The Justice Department seized over $8 million in cryptocurrency from the hackers and removed their malicious code from an unspecified number of infected computers in the US and around the world, according to the announcement, which said around 200,000 were infected in the US and 700,000 globally.
It’s a blow to a hacking tool known as Qakbot that Russian-speaking ransomware gangs had used to cause “significant harm” to health care providers and government agencies around the world, the Justice Department said. The department said law enforcement agencies in France, Germany, the Netherlands and the United Kingdom helped with the takedown.
The State Department also announced a reward of up to $10 million for information on the people behind the malicious software.
It’s the latest step in a more aggressive effort by the FBI in the last few years to target popular hacking tools that allow cybercriminals to fleece Americans out of millions of dollars. The goal is to use every possible legal authority to make business harder for cybercriminals who are still regularly disrupting American companies and local governments.
“This is a concerted effort to target the services that other cybercriminals are leveraging across the globe,” a senior FBI official said in an interview.

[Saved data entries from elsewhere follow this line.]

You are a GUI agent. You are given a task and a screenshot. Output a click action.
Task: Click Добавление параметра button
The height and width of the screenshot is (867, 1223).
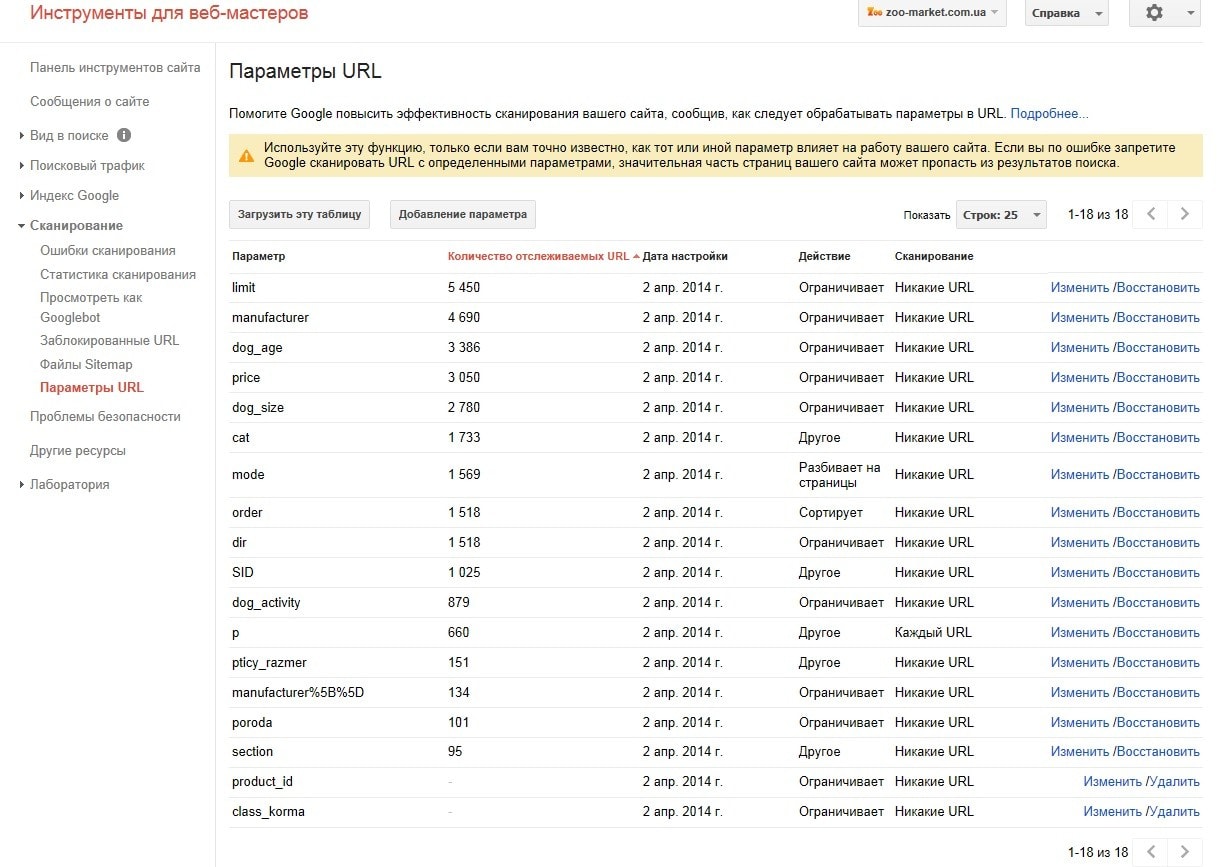click(x=462, y=215)
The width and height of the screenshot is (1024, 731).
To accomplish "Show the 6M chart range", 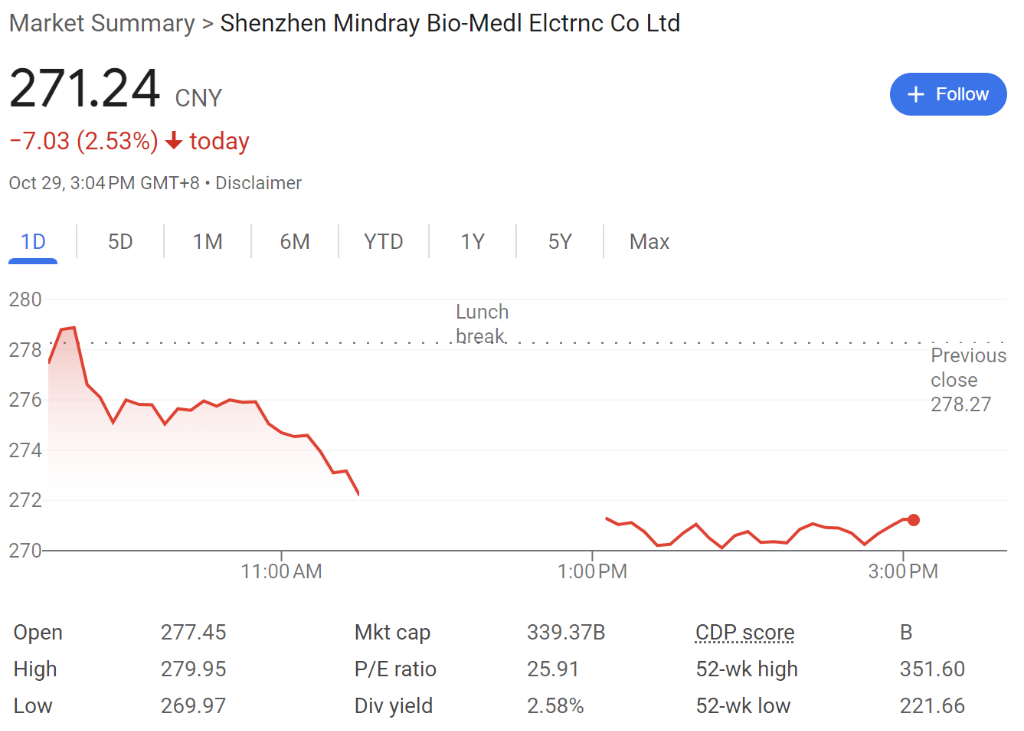I will click(294, 242).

The tool the FBI targeted in this case, known as a botnet, is an army of infected computers that hackers often use for a variety of fraud as well as potentially disruptive hacks. It’s a cheap way to amass digital firepower that can knock critical services like schools or health care providers offline.
Qakbot has been around for about 15 years, but ransomware gangs’ use of the tool in recent years added urgency to the law enforcement effort to infiltrate the group’s infrastructure. The investigation culminated late last week, when the FBI redirected the botnet’s internet traffic through computer servers controlled by the bureau and then issued commands to some infected computers to uninstall the malicious software.
In the last 18 months, Qakbot was used in the initial stage of about 40 different ransomware attacks that led to $58 million in losses, Martin Estrada, the US attorney for the Central District of California, said at a news conference Tuesday. Qakbot’s victims have included a power engineering firm in Illinois, a defense firm in Maryland and a food distribution company in Southern California, Estrada said. Law enforcement officials are working to try to get the money stolen back to victims, he added.
In a statement shared with CNN, FBI Director Christopher Wray said the bureau and its international partners had “crippled one of the longest-running cyber criminal botnets.”
“With our federal and international partners, we will continue to systematically target every part of cyber criminal organizations, their facilitators, and their money – including by disrupting and dismantling their ability to use illicit infrastructure to attack us,” Wray said.
The hackers can rebuild their computer infrastructure after the takedown, but FBI officials are hoping that will take a while.
Qakbot “took them years to put together and it would be difficult and time consuming for [the hackers] to reconstitute in the same manner that they had before,” said the senior FBI official, who estimated that Qakbot had caused hundreds of millions of direct or indirect losses to victims since 2008.
Asked if there was more cryptocurrency held by the Qakbot operatives to seize, the FBI official said the takedown announced Tuesday focused on computing infrastructure, “but there’s other work to be done here, to include financial aspects.”
John Fokker, a senior executive at cybersecurity firm Trellix, who tracks Qakbot, said the people behind the botnet have over the years developed new evasion techniques to try to throw investigators off the trail. “It really depends on how eager they are to rebuild” their computer infrastructure, Fokker told CNN, when asked how soon Qakbot might resurface.